The conventional approach towards classification is to have a universal classifier or one model trained with data labelled by people, usually on crowdsourcing platforms such as Amazon, Mechanical Turk, Reddit, or academic projects surveys. Authors such as Quercia et al. create a dataset of votes from over 3.3K individuals and translate them into quantitative measures of public perception (2014). Dubey et al. introduce a crowdsourced dataset containing 110,988 images to produce public perception data at the global scale (2016). This approach is not recent, already in 1967, Peterson proposes a quantitative analysis of public perceptions of neighborhood visual appearance, having 140 individuals rate 23 pictures of urban scenes in the Chicago. These studies propose a global dataset that presupposes the existence of a common sense, which encapsulates the individuality of preference and perception. This research wants to invert from the approaches presented above by focusing on the personal preference of Odysseus rather than investigating a collective understanding of likeable and dislikeable places, as seen in state of the art approaches.
Rahwan from Scalable Cooperation, has shown in its AI-Powered Psychopath, that data can significantly influence the behavior of a machine learning algorithm (Norman 2018). The training data is as essential as the architecture of the model. Taking this into account, a new machine learning model is trained with places Odysseus likes and dislikes.
The dataset and the architecture of the model are prepared according to the following pipeline.
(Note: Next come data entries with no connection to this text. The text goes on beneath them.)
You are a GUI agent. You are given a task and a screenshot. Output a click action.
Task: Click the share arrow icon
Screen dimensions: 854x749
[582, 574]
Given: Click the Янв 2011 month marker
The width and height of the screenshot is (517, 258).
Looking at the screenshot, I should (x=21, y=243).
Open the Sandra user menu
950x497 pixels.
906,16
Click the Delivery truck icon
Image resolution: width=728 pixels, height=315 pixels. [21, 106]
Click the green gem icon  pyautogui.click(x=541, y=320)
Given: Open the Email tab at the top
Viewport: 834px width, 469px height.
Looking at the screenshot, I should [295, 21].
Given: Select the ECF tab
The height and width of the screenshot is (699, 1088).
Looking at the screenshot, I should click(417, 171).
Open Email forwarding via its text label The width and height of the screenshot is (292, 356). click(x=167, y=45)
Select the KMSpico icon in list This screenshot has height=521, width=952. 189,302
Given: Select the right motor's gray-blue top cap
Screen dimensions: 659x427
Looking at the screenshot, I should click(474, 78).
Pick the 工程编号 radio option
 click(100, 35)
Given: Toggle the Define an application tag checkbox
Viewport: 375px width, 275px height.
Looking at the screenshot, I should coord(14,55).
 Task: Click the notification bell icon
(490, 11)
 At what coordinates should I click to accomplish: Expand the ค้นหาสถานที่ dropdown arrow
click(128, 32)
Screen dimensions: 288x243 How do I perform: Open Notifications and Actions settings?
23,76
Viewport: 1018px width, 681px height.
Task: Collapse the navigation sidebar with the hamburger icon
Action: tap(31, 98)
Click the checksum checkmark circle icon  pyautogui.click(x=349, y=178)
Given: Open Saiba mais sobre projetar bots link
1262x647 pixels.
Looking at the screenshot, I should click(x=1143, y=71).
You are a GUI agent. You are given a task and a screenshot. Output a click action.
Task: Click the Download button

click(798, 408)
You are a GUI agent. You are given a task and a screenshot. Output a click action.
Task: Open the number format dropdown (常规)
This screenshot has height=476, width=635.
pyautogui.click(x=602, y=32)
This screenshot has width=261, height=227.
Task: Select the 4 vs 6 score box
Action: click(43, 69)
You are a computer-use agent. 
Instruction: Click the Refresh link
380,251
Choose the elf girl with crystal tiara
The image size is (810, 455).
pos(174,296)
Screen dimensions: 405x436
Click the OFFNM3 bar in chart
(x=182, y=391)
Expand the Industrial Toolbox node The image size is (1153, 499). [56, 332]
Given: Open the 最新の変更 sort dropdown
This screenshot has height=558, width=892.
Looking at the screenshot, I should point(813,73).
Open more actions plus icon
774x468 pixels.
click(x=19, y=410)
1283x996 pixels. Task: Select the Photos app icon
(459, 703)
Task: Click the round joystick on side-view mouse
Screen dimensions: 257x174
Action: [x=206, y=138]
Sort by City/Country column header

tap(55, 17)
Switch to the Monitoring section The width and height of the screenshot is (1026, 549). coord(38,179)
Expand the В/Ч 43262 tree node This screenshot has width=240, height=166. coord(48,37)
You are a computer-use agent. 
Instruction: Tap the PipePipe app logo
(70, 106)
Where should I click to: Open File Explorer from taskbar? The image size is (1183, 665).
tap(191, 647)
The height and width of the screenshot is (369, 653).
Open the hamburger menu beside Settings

The dataset is split in a 60–5–35 ratio for training, validation, and testing. To do so, popular data augmentation techniques are implemented, including random horizontal and vertical flipping, random shearing, random scaling, random rotations of the input images (Melo et al. 2017), having as a result 3,600 labelled images. Once again, the VggNet model is implemented, yet this time in a supervised manner for classification purposes, by preserving the architecture of the model until its 5th Pooling Layer. The annotated dataset is then used as training data in the classifier mentioned above. Three Fully-Connected (FC) layers are added posteriorly: the first with 1000 channels, the second with ten channels, and the third with two channels (one for each class) fig. 13. The final layer is a soft-max layer that outputs a probability distribution that sums up to one. All hidden layers are equipped with the non-linearity rectification ReLU (Krizhevsky et al., 2012).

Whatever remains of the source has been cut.